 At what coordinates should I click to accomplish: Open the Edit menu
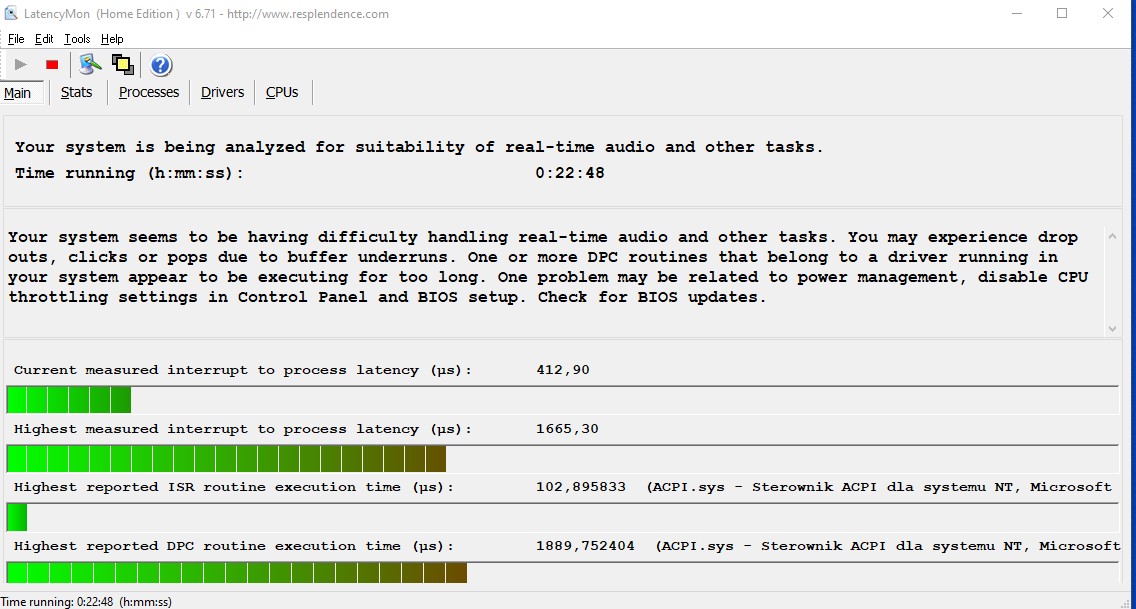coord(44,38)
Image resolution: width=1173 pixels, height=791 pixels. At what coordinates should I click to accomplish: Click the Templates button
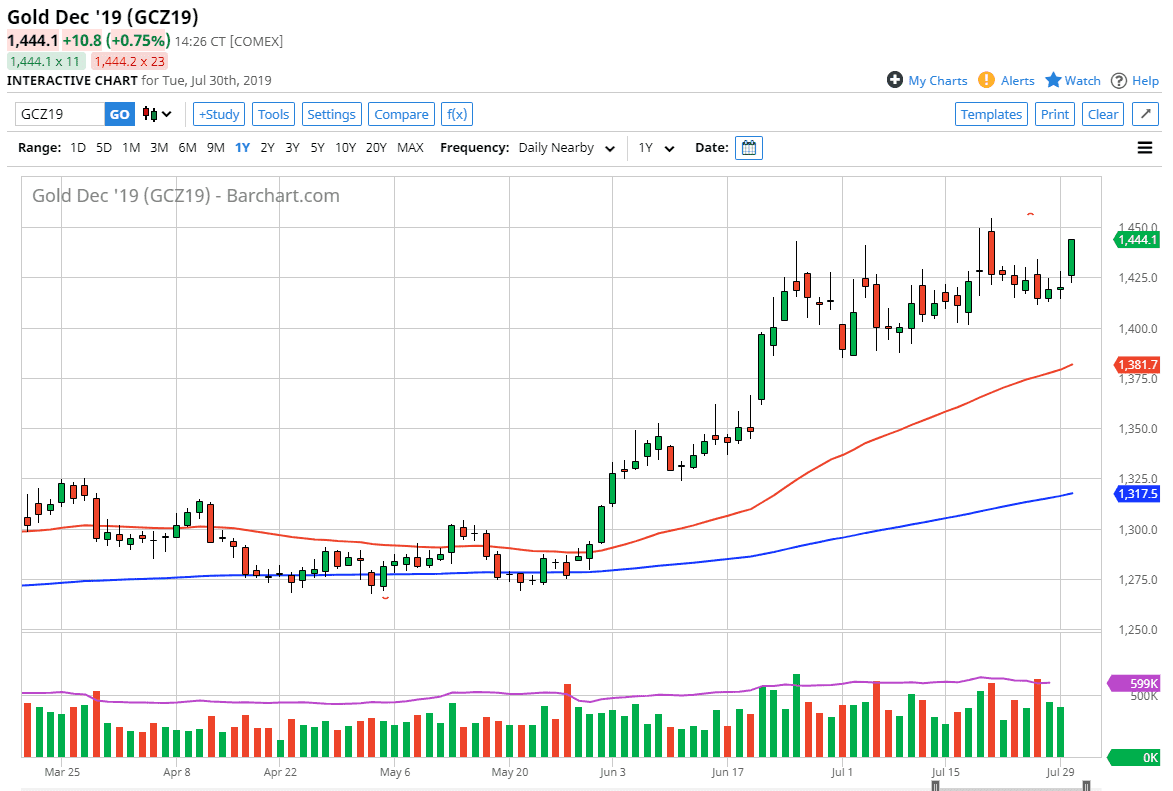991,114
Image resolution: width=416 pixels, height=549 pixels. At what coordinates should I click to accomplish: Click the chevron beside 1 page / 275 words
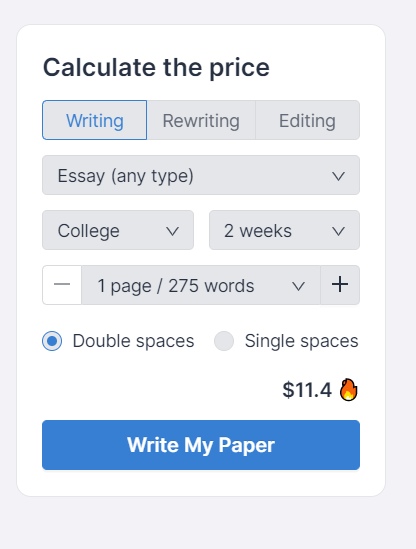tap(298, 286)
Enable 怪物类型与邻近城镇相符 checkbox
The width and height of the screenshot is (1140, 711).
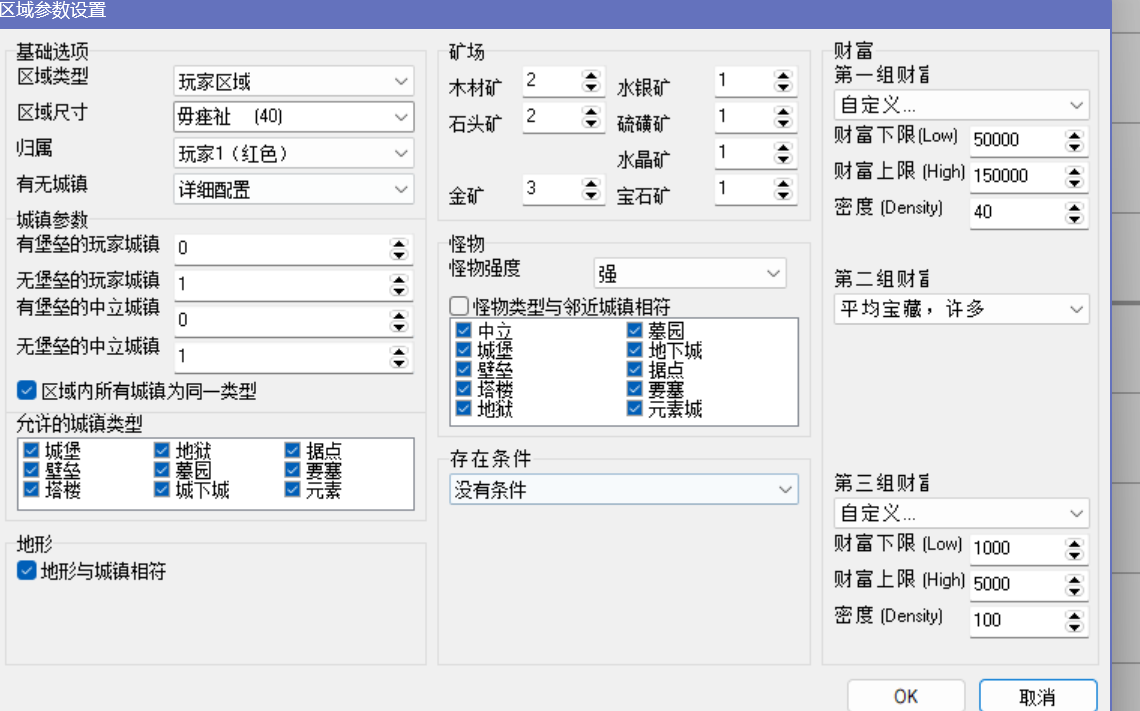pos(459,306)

→ Task objective
Find each line of the material that contains the word "Image", and copy those lines.

→ Task output
Image resolution: width=1173 pixels, height=791 pixels. At what coordinates should I click to accomplish: Click the Templates button
Image resolution: width=416 pixels, height=549 pixels. At what coordinates should I click to accomplish: Click the chevron beside 1 page / 275 words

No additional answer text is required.